I admired the late, lamented Cardinal Cahal Daly very much, but did not count prophecy one of his many talents. But listen to what he remarked to us bishops in America when he preached to us a day of recollection six-years ago: "The Church is on her knees, knocked to the ground in confusion, scandal, sin, anger, and shame. But, as long as she from her knees clings to the cross and does not fall on her face, on her knees is where she ought to be."
So, Cardinal Daly agrees with my priest-friend in Milwaukee: we are grounded because we have fallen to our knees in prayer. What both are exhorting is that we priests recapture holiness. God is the only treasure people desire to find in a priest. Well, as the philosophers remind us, Nemo dat quod non habet -- no one gives what one does not have. If priests are expected to give God, we better have Him -- and that's sanctity, holiness.

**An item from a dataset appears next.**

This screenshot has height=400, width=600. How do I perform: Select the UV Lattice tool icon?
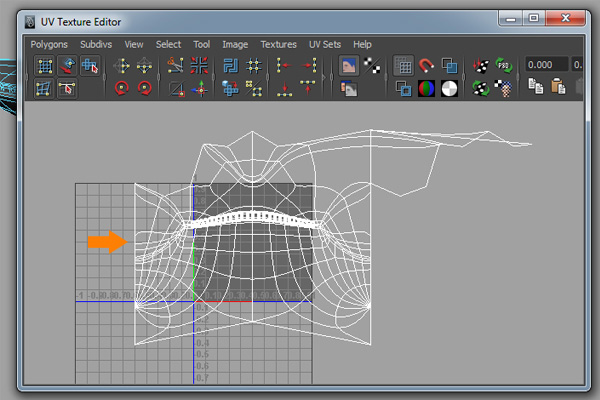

Eight days after the cataclysmic earthquake in Haiti, I visited leveled Port au Prince in my role as chair of the board of Catholic Relief Services, the American cousin of your excellent Trocaire. The misery and devastation was beyond belief. We spent Saturday evening with our 300 CRS workers who resided in Haiti, who had all been there that dreadful day, and who were physically, emotionally, and spiritually exhausted after nine days of intense relief and rescue. They cried, worried, told us their obstacles, dreamed of rebuilding. As I left, I asked them, "Is there anything personally I can do for you?"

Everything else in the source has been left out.